Look for scripts object, in this object; you have to add a new property; the purpose of adding this property is to display the output using the command-line tool.

  "scripts": {
    "start": "node app.js"
  },

Now, the command has been utterly registered, you may use the node app.js command to invoke the node project.

Install Cheerio and Axios

Now, we have almost created the basic structure of the node project.

Next, we need to install the essential modules for pulling the data from another site.

This consists of making server requests, extracting the site HTML data, and beautifying the json data created after getting the data through the scrapping method.

npm install cheerio
npm install pretty
npm install axios

Scrape Website Data in Node

In this step, we have to combine some modules, and some functions this is something that we need to do to scrape data from a web page.
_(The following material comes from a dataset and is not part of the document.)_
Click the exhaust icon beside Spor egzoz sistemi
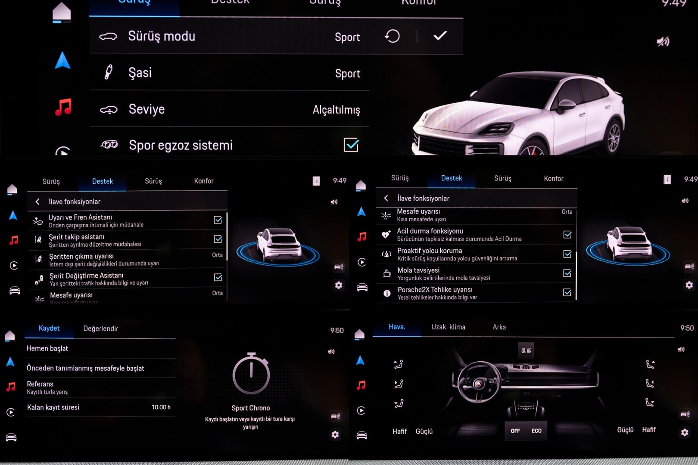This screenshot has width=698, height=465. [x=109, y=145]
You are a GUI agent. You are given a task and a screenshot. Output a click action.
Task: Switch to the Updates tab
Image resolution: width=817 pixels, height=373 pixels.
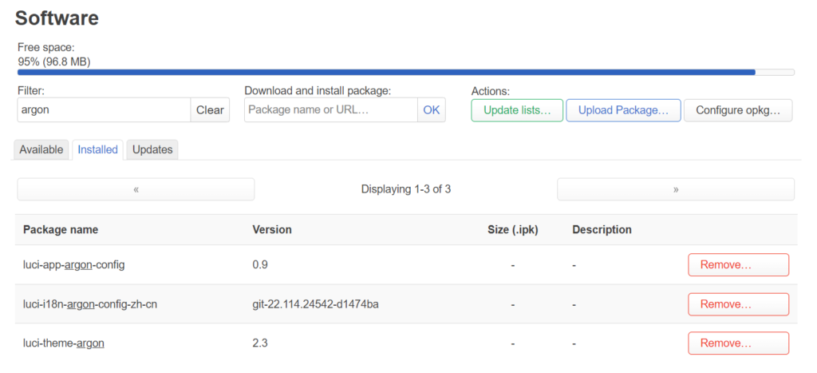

We have a web page link from where we have to grab the data, we are using books.toscrape.com site that is particularly made for testing the scraping methodology.
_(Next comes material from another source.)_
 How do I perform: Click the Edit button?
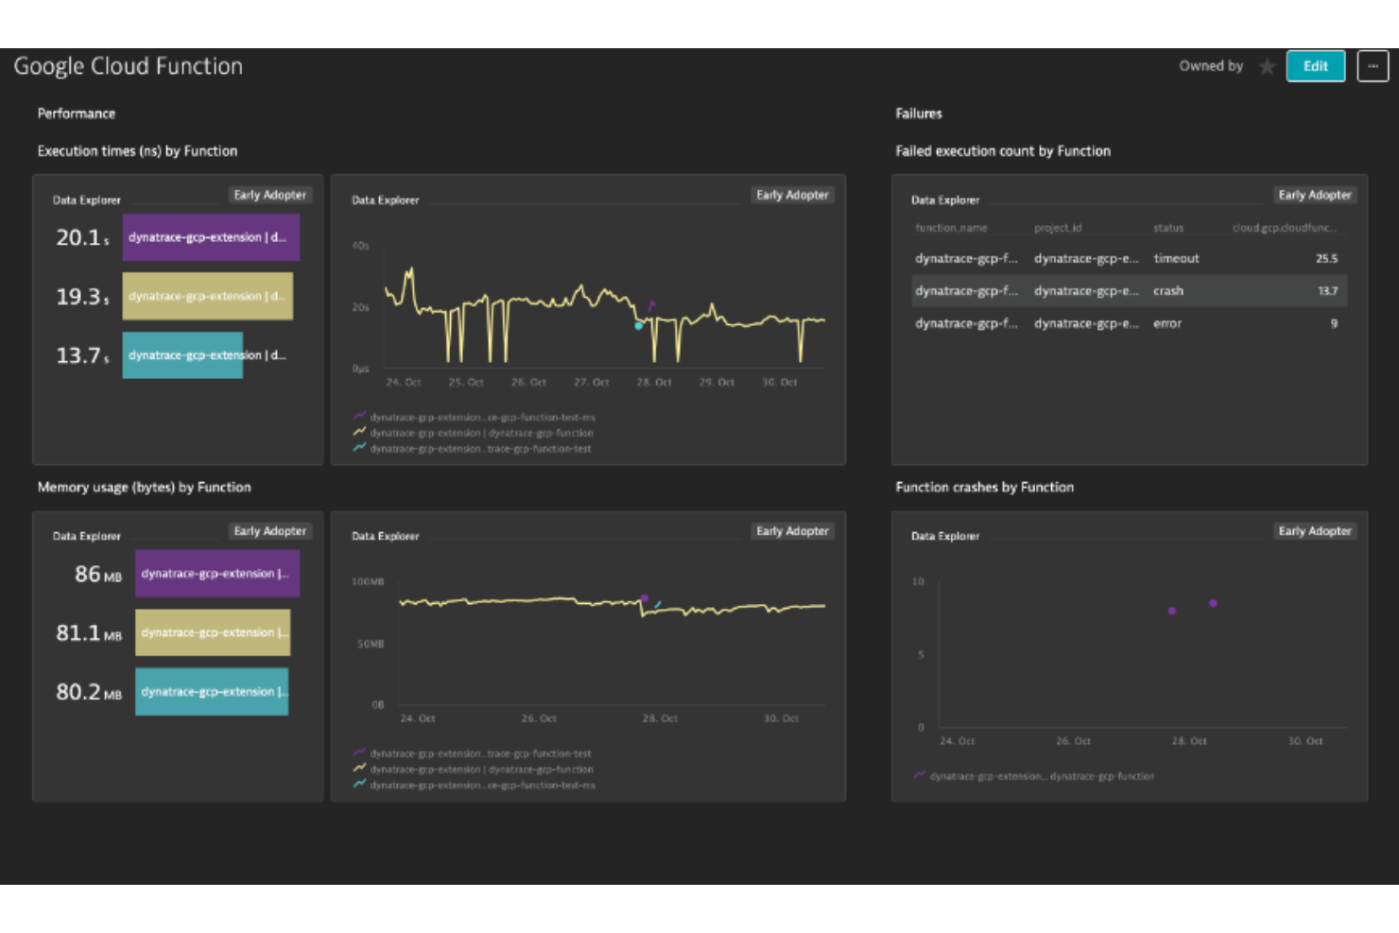(x=1315, y=66)
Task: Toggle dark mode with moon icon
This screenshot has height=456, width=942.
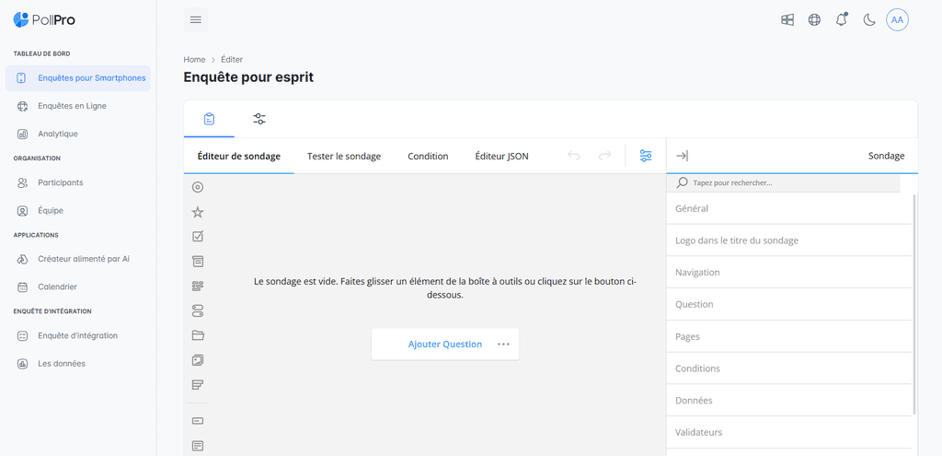Action: point(868,19)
Next, you must open the app.js file and add all the following code within the file.

const fs = require('fs')
const cheerio = require('cheerio')
const axios = require('axios')

const API = 'http://books.toscrape.com/catalogue/category/books_1/index.html'

const scrapeSite = async () => {
  try {
    const { data } = await axios.get(API)
    const $ = cheerio.load(data)

    const bookCollection = $('.row li .product_pod')

    const bookItem = []

    bookCollection.each((index, el) => {
      const BOOK = { title: '', price: '' }

      BOOK.title = $(el).children('h3').text()
      BOOK.price = $(el)
        .children('.product_price')
        .children('p.price_color')
        .text()

      bookItem.push(BOOK)
    })

    console.dir(bookItem)

    fs.writeFile('books.json', JSON.stringify(bookItem, null, 2), (error) => {
      if (error) {
        console.log(error)
        return
      }
      console.log('Website data has been scrapped.')
    })
  } catch (e) {
    console.error(e)
  }
}

scrapeSite()

Start Cheerio Scraping

In this final segment, we are going to ascertain you how to successfully pull the data from a website.
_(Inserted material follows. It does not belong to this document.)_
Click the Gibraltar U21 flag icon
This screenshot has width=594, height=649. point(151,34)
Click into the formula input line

Here is the command that will help you do the honour.

node app.js

Make sure to check the console filled with the scrapped data, also a new file generates by the name of books.json.

[
  { title: 'A Light in the ...', price: '£51.77' },
  { title: 'Tipping the Velvet', price: '£53.74' },
  { title: 'Soumission', price: '£50.10' },
  { title: 'Sharp Objects', price: '£47.82' },
  { title: 'Sapiens: A Brief History ...', price: '£54.23' },
  { title: 'The Requiem Red', price: '£22.65' },
  { title: 'The Dirty Little Secrets ...', price: '£33.34' },
  { title: 'The Coming Woman: A ...', price: '£17.93' },
  { title: 'The Boys in the ...', price: '£22.60' },
  { title: 'The Black Maria', price: '£52.15' },
  { title: 'Starving Hearts (Triangular Trade ...', price: '£13.99' },
  { title: "Shakespeare's Sonnets", price: '£20.66' },
  { title: 'Set Me Free', price: '£17.46' },
  { title: "Scott Pilgrim's Precious Little ...", price: '£52.29' },
  { title: 'Rip it Up and ...', price: '£35.02' },
  { title: 'Our Band Could Be ...', price: '£57.25' },
  { title: 'Olio', price: '£23.88' },
  { title: 'Mesaerion: The Best Science ...', price: '£37.59' },
  { title: 'Libertarianism for Beginners', price: '£51.33' },
  { title: "It's Only the Himalayas", price: '£45.17' }
]

# Website data has been scrapped.

Summary

Node Cheerio Scrap Data into JSON File using Axios Tutorial

In this small yet detailed guide, we have intensively tried to learn how to use the cheerio web scraping library in the node js application. We have easily comprehended the process of web scraping in Node js using Axios, pretty and cheerio modules.

You saw how to use the actual API, make the HTTP get request to the server from where we have to scrape the data and generate the data JSON file in node app.

We hope you loved how we explained everything; keep learning and winning.